Bow River watershed infected with fish parasitic disease

Testing has found whirling disease throughout the Bow River and its tributaries as well as commercial aquaculture sites

LACOMBE, Alta. — Alberta’s Bow River watershed has been declared infected with whirling disease, a parasitic infection affecting trout, salmon and whitefish.

The Canadian Food Inspection Agency and Alberta Environment are working on long-term surveillance of wild fish and aquaculture facilities.

Commercial facilities will have to test fish for the disease and implement approved biosecurity in order to obtain a CFIA permit to stock fish from the infected areas.

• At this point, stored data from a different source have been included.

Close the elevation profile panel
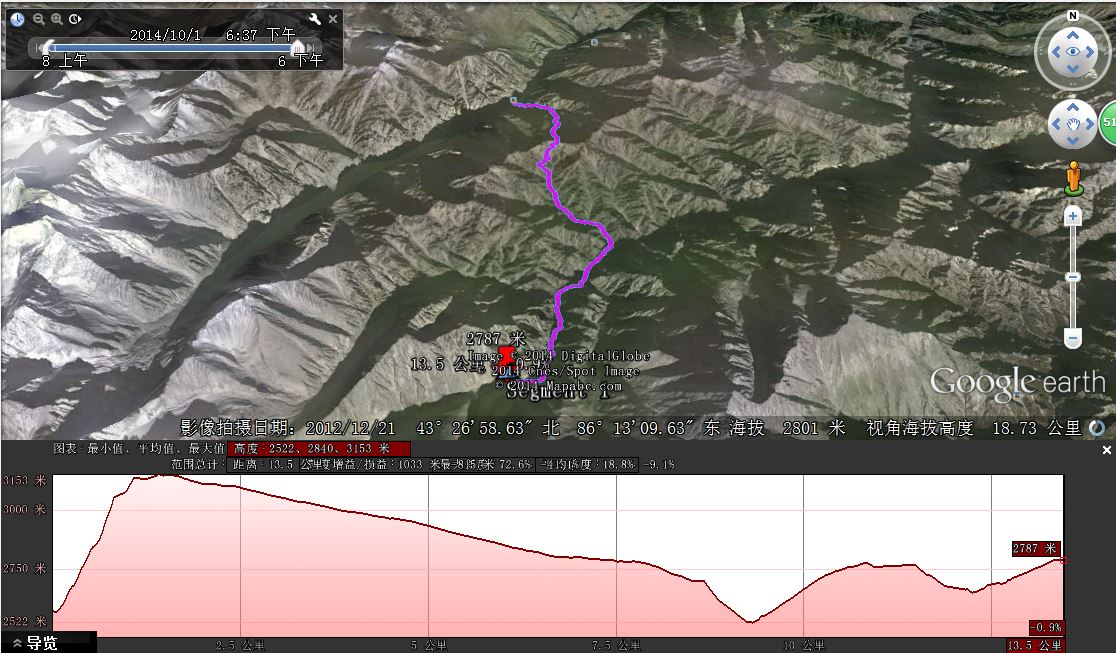Viewport: 1116px width, 653px height. [x=1106, y=450]
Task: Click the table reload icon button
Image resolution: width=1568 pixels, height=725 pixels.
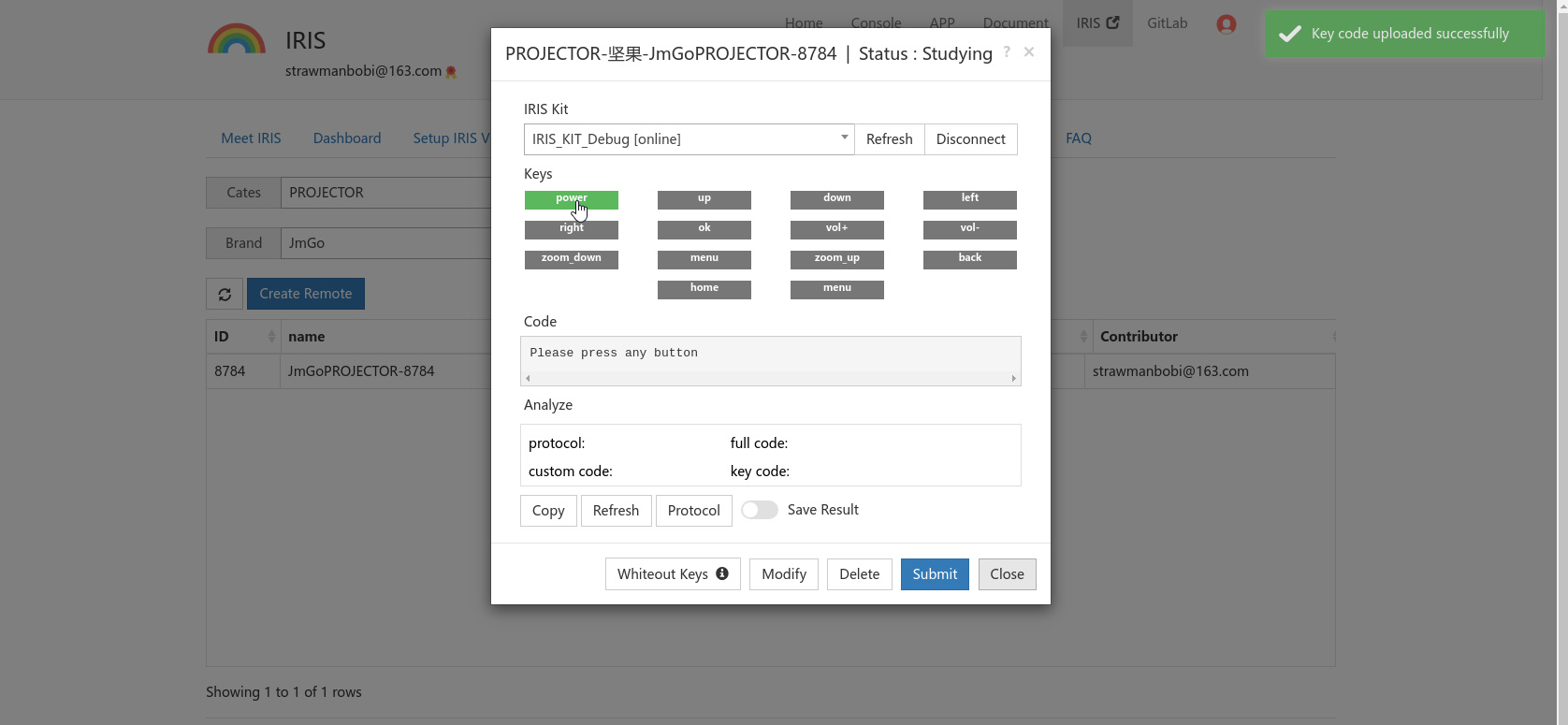Action: coord(225,294)
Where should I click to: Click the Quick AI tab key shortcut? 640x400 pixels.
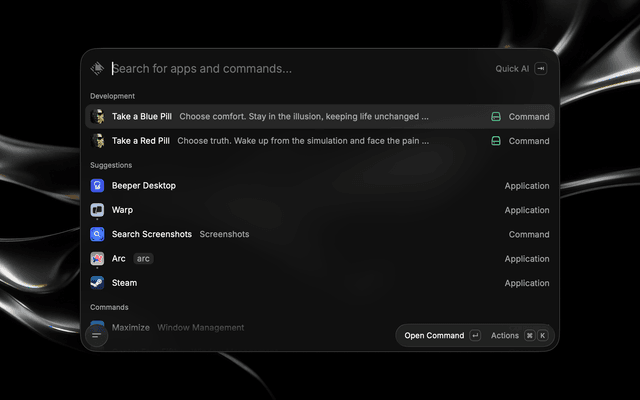[x=541, y=69]
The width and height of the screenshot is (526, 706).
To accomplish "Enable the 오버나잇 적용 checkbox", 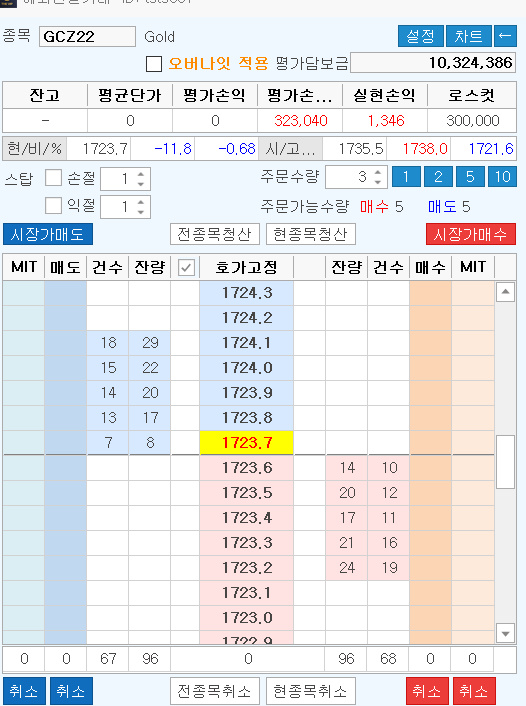I will click(x=154, y=64).
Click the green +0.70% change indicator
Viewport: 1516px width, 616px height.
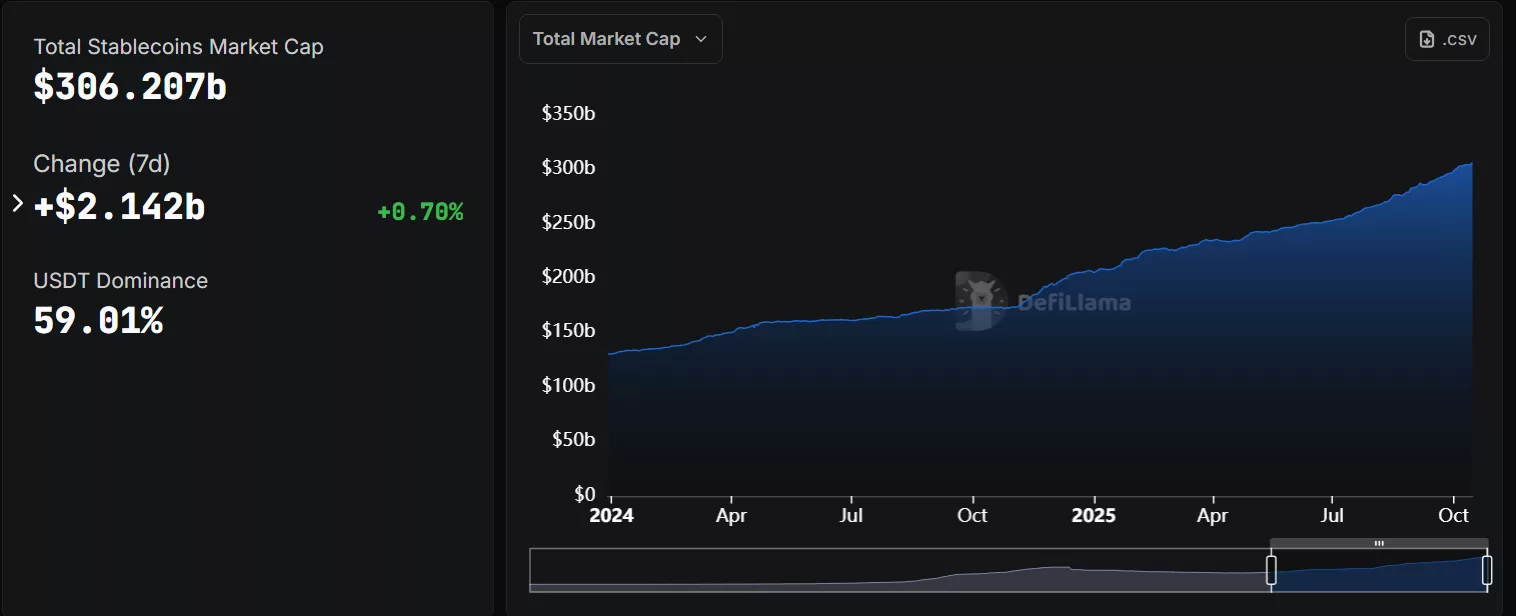pos(419,211)
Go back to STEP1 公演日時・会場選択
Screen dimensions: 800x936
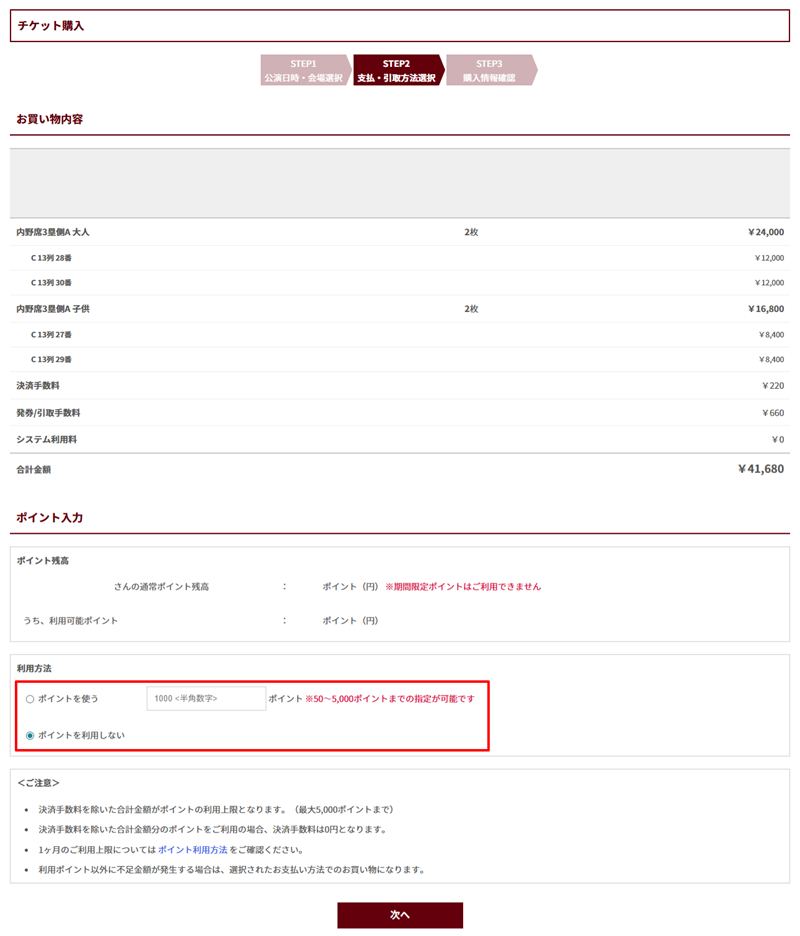[x=303, y=70]
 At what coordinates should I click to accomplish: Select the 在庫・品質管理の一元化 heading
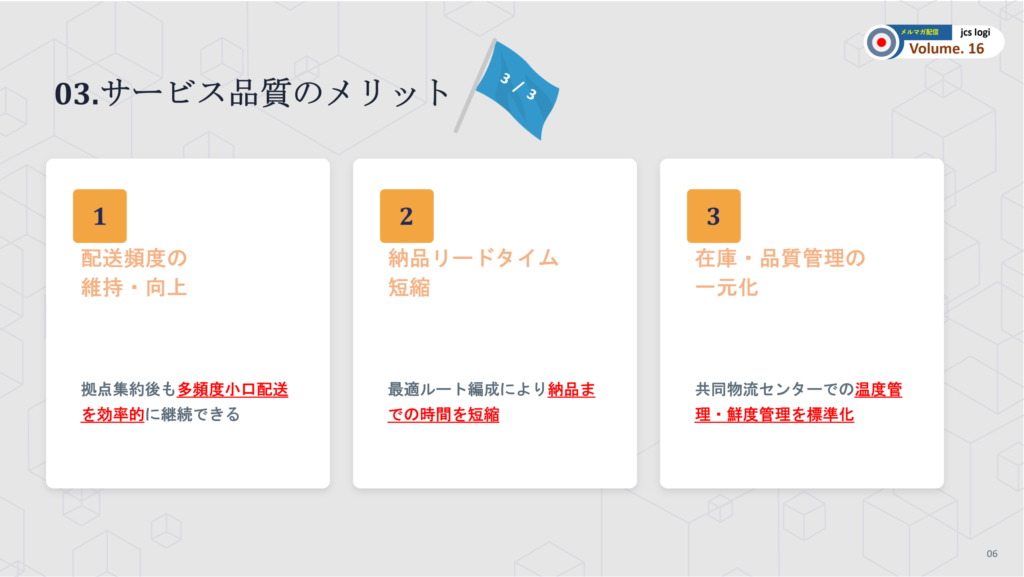[780, 273]
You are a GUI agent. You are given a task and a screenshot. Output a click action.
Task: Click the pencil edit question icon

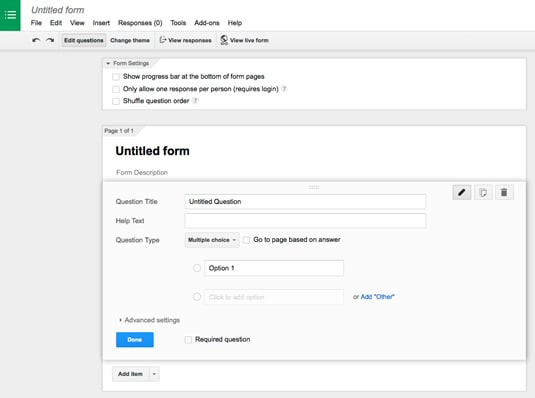[x=462, y=193]
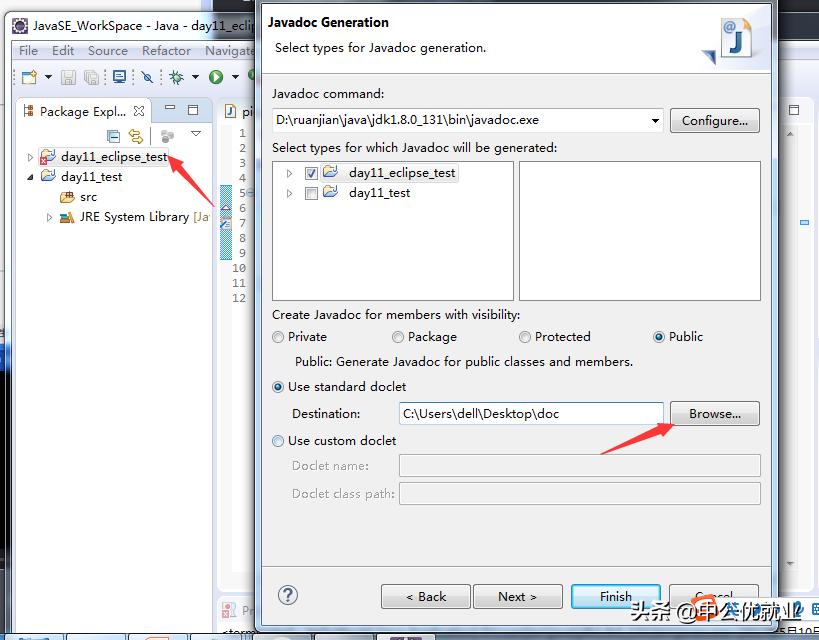This screenshot has height=640, width=819.
Task: Select the Save All toolbar icon
Action: 93,77
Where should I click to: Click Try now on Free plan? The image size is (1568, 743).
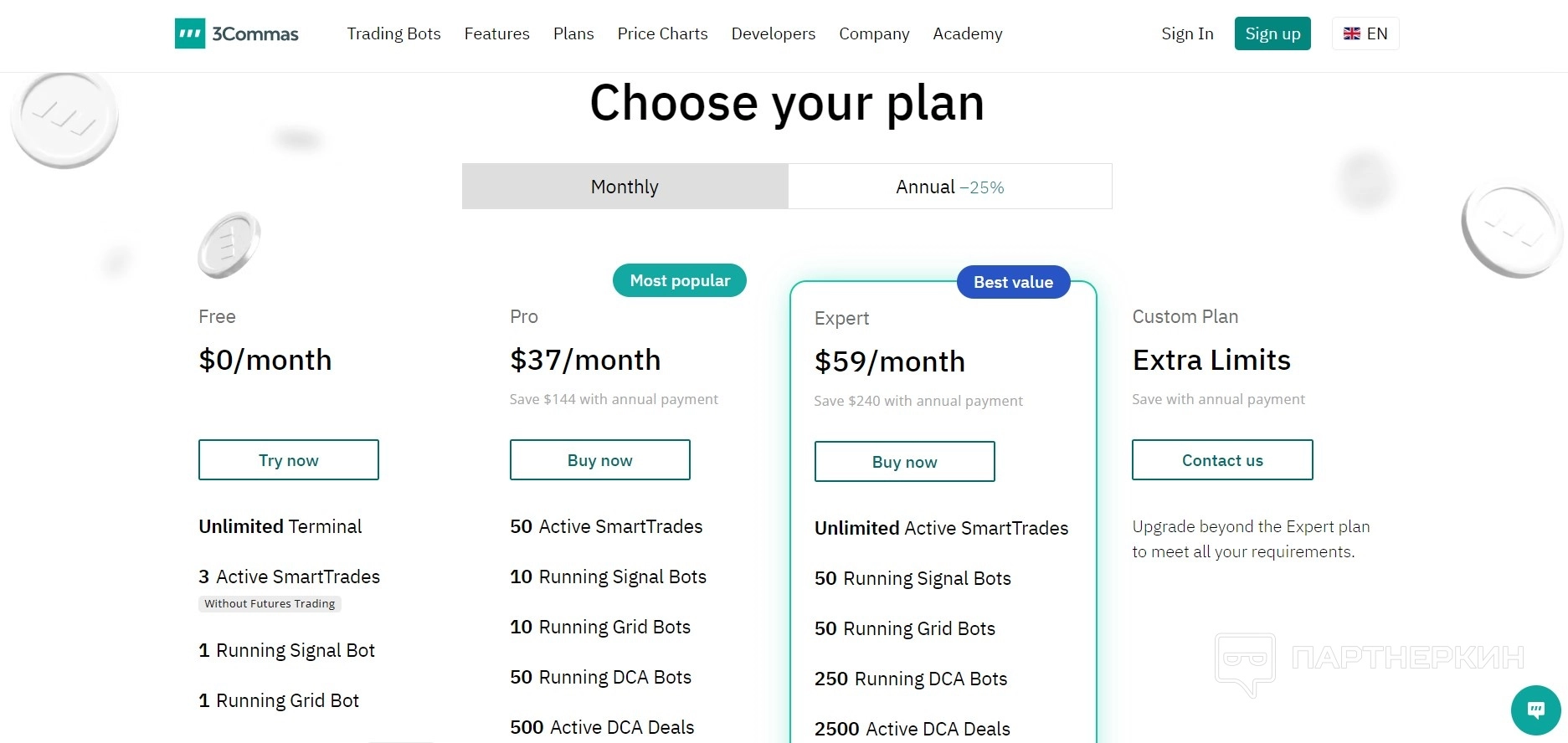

Young fish are most vulnerable, and up to 90 percent may die of the disease.

Some exhibit a whirling swimming pattern, a black tail, spinal curvature and sloped nose compared to a normal fish, said Bev Larson of Alberta Fish and Wildlife.

Laboratory testing is needed to confirm the disease.

It was first found in Germany about 100 years ago and spread to the United States in the 1960s. It appeared in Montana in 1995.

“It was thought to be more of a hatchery disease,” she told the Alberta Invasive Species annual meeting in Lacombe March 23.

“There didn’t seem to be problems in the wild.”

A microscopic parasite called Myxobolus cerebralis is responsible. It involves multiple stages of the parasite and requires two hosts starting with an aquatic worm and then invasion of the fish through the skin. Spores travel via the nerves to cartilage and bone.

Alberta started conducting surveillance in 1997 in the Oldman, Bow and Red Deer rivers, where wild fish as well as hatcheries were checked.

Last summer it was found in a lake in Banff National Park.

Further testing found it throughout the Bow River and its tributaries as well as commercial facilities. Nine private fish facilities tested negative, but five were positive so they are in quarantine while the CFIA conducts trace-outs covering the last three years.

Surveillance has also looked at the Athabasca, Red Deer, North Saskatchewan and Peace rivers.

No one is sure where it came from or when it invaded, said Larson.

Infected fish can be carriers as well as mud, water and equipment.

“Dead fish have more potential spores than infected equipment,” she said.

“Birds and animals can eat the fish and defecate elsewhere and the spore can withstand that.”

Water temperature, stream flow and age of fish are considered when tracking the disease.

“A lot of factors have to come together that actually establish whirling disease,” she said.

It does not harm wildlife or humans eating the fish.